Photo fournie par Téléfiction Distribution

Milya Corbeil-Gauvreau et Anthony Bouchard dans Les rois mongols (2017).

Luc Picard en cinq univers

Luc Dionne«Omertà, Blue Moon, et maintenant District 31: c'est une collaboration qui dure depuis 1995 avec Luc Dionne. Il a le sens du punch au niveau de l'intrigue, et il écrit vraiment bien, des trucs cinglants, drôles... Il a une énergie vitale qui est indéniable. La raison principale pour laquelle je suis allé sur District 31, c'est son écriture.»

Fred Pellerin

«J'ai réalisé deux films à partir de l'univers de Fred Pellerin. C'est une grande joie de le connaître. Au-delà de son écriture, ce qui est le plus magique chez lui, c'est sa présence, qui jette à terre. Sa capacité de ne pas avoir peur, d'avoir confiance... Je n'ai jamais vu ça, c'est phénoménal. Il a une liberté, il est un pays à lui tout seul. Il est comme souverain. On est chanceux de l'avoir, on est un peu plus souverain chaque fois qu'on l'écoute.»

Pierre Falardeau

«Pierre, c'est immense... C'était mon ami. Ostie qu'il me faisait rire. J'ai aimé travailler avec lui... C'était mon frère, même si on n'avait pas la même approche sur bien des affaires. C'est quelqu'un qui était resté un enfant, il est resté entier toute sa vie, avec tout ce que ça a de drôle, de cinglant, de charmant, de chiant. Mais j'aime mieux quelqu'un qui est sincère et qui se trompe des fois qu'un ostie de menteur qui a toujours raison. Et mettons qu'on vit dans une époque de menteurs. Il me manque beaucoup.»

Michel Chartrand

«C'est dans la même catégorie que Pierre. Ils ont déjà été tous les deux dans un party chez moi. C'était drôle, c'est la première fois que j'ai vu Pierre un peu gêné. Michel, c'est un honneur de l'avoir incarné, mais surtout de l'avoir connu. C'était un chêne, un homme fort, franc.

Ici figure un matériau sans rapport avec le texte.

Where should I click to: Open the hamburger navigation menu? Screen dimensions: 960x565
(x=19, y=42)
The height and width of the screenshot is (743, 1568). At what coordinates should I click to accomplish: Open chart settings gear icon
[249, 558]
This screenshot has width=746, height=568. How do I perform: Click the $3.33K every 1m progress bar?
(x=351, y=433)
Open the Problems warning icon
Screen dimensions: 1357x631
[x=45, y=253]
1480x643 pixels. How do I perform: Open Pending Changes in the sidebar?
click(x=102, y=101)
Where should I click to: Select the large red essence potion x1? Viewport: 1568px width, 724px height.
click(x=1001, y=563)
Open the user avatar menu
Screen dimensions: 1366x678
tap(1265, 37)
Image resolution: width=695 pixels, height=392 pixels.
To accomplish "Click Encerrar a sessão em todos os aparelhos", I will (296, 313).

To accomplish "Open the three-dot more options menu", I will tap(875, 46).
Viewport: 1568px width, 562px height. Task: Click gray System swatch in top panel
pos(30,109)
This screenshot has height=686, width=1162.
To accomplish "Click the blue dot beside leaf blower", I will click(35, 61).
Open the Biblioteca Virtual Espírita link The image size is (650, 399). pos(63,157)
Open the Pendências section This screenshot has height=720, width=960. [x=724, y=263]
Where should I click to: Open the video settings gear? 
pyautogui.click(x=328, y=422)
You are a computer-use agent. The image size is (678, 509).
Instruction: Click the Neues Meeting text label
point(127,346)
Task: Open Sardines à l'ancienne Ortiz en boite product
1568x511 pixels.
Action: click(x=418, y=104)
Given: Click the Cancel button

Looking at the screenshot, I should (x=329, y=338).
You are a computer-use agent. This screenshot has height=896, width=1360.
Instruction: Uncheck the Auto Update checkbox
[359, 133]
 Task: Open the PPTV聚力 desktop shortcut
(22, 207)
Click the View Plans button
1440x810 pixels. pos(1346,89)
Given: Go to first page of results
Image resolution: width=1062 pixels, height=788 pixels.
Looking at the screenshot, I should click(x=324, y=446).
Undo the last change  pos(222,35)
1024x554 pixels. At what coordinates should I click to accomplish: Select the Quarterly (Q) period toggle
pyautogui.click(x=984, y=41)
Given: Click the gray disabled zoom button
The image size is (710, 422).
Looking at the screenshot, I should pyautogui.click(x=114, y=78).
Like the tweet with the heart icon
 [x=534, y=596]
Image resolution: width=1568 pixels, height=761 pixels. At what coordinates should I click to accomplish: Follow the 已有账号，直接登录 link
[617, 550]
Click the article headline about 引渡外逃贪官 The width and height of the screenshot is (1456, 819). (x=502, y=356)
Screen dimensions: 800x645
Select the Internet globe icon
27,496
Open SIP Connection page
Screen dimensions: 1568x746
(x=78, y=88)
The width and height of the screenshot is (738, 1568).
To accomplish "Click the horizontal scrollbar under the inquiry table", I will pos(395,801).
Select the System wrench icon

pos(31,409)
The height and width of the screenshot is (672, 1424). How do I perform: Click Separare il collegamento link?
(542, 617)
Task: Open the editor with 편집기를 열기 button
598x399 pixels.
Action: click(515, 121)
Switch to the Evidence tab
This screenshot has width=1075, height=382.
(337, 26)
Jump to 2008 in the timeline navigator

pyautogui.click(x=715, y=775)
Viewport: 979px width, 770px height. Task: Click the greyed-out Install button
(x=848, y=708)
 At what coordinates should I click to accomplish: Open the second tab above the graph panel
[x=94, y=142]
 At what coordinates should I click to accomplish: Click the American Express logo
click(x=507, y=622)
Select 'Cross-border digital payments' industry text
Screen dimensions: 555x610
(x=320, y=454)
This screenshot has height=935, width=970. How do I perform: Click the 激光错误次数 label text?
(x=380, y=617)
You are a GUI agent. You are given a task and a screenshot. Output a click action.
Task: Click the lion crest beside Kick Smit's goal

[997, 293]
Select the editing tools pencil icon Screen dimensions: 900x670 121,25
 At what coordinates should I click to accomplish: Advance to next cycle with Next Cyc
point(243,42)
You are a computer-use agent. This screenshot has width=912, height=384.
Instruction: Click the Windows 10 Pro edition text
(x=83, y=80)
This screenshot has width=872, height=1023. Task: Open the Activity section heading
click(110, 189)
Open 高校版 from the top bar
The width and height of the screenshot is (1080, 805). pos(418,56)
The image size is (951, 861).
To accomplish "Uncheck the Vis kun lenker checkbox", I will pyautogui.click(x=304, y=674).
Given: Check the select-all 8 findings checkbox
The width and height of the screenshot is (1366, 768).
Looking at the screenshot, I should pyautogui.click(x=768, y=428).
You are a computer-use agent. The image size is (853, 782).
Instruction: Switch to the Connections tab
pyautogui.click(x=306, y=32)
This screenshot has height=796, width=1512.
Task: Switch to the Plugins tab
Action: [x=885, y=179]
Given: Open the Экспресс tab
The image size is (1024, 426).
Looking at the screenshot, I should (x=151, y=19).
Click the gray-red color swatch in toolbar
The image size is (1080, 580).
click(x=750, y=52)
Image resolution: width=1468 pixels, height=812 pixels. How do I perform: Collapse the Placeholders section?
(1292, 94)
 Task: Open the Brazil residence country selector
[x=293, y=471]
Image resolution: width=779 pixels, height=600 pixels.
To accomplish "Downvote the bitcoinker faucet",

Le contraire de la peur.»

Bernard Émond

«J'ai fait deux gros films avec lui. Bernard Émond, c'est comme un chercheur, qui va toujours rester fidèle à ce qu'il cherche. Lui non plus, il n'oublie jamais l'âme du collectif. C'est un être très intelligent. Je n'ai pas le même rapport avec lui qu'avec les autres, parce que je ne l'ai pas fréquenté, mais comme artiste, je l'admire énormément.»

Image fournie par Téléfiction Distribution.

Quatre jeunes portent le film Les rois mongols sur leurs épaules. Il s'agit de Milya Corbeil-Gauvreau, Anthony Bouchard, Henri Picard et Alexis Guay.